* Directions for this task:
Please retype only the lines below that run from the one containing "The height and" through the last line, both included, without altering a word.

----

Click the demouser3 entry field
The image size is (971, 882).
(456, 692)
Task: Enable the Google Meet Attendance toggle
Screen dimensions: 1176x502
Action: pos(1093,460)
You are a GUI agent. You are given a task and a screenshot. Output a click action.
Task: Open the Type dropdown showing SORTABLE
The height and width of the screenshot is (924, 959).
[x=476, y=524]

----

* Task output:
The height and width of the screenshot is (924, 959).
[x=476, y=524]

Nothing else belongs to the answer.